* **REQUIRED WORK**:
A – In the article on Toronto's COVID-19 cases, on what date did the 28-day "grey zone" lockdown start for Toronto?
B – Using the article on Toronto's COVID-19 cases, say whether each statement agrees with it: (i) Monday's count of new infections was 643. (ii) The city recorded new deaths on Tuesday. (iii) Friends and co-workers were each named by 16 percent of infected people.

* **PASSAGE PROVIDED**:

○ ○ ○ ○

Toronto’s new COVID-19 infections blasted past 700 on Tuesday — a record high for a second straight day and a “blunt warning” to Torontonians to stop mingling, says the city’s public health chief.
Dr. Eileen de Villa said 761 new infections, after a record 643 on Monday, shows the deadly virus “continues to spread easily and widely,” in Toronto.
“Today’s case counts are a blunt warning … that everyone at every age shares the risk of infection, just as all of us have the ability to reduce the risk through the actions and choices we take in the next several weeks,” de Villa said in a statement.
Small inter-household gatherings appear to be a big part of the city’s second wave.
Analysis of a “source of infection survey” suggests one in five people with the virus confirm they had visitors in their home, or went in somebody else’s home, for gatherings of 10 people or less during the period they were infected.
While 21 per cent of infected people identified close contact with an infected spouse or partner, the next most common relationships were friends, at 16 per cent, and co-workers, also at 16 per cent.
“In total, 35 per cent of cases reporting close contact indicated that their close contact with known cases were only non-household contacts,” de Villa wrote.
“This underscores guidance to keep contact within your household.”
De Villa and Mayor John Tory have been begging Torontonians to stay home as much as possible, wear a mask when out, wash hands frequently and don’t go to work sick.
Of today’s 761 COVID-19 cases, almost 57 per cent are people aged 20 to 49. While anyone can suffer serious illness, the majority of those who die from COVID-19 are elderly.
Since Monday 13 more people were hospitalized, bringing Toronto’s total to 258, with 49 in intensive care. The city recorded no new deaths Tuesday, but has in recent weeks seen many seniors home residents succumb.
As she did Monday, de Villa stressed the spike in infections, amid increased testing, do not yet reflect any benefits from the 28-day “grey zone” lockdown that started for Toronto Nov. 23.
Reduced infections from the closure of indoor dining, gyms and limits on weddings and other gatherings likely won’t be seen until around Dec. 7 because the virus incubates for roughly 14 days, she said.
Toronto new infections hit a record low of one case on July 28. The number rose gradually as the city reopened after lockdown and rapidly accelerating this fall.
The city’s seven-day average of new cases was 454 on Tuesday.

○ ○ ○ ○

* **DATASET CONTENT**:
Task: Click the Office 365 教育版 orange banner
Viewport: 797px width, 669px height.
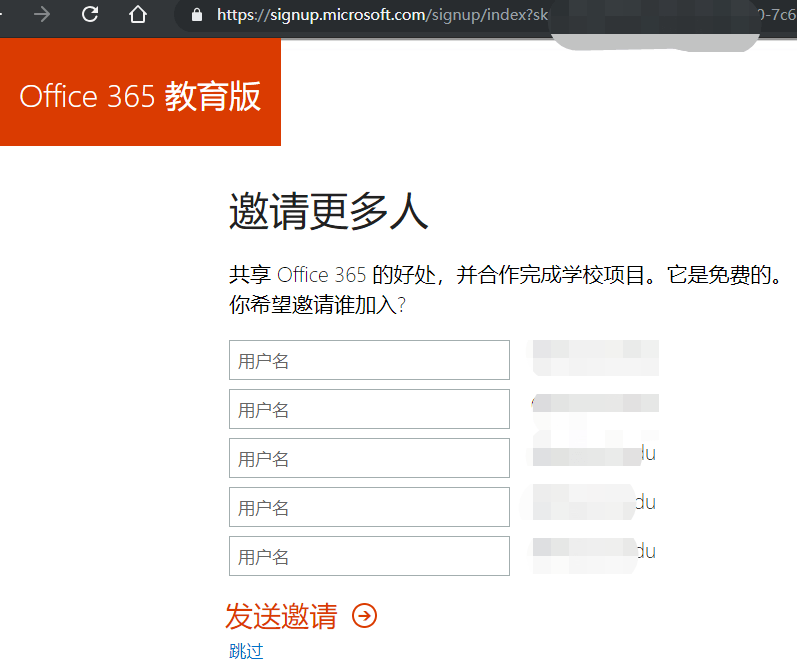Action: (x=140, y=92)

○ ○ ○ ○

* **SOLUTIONS**:
A – Nov. 23

B –
(i) Yes: "after a record 643 on Monday"
(ii) No: "The city recorded no new deaths Tuesday"
(iii) Yes: "friends, at 16 per cent, and co-workers, also at 16 per cent"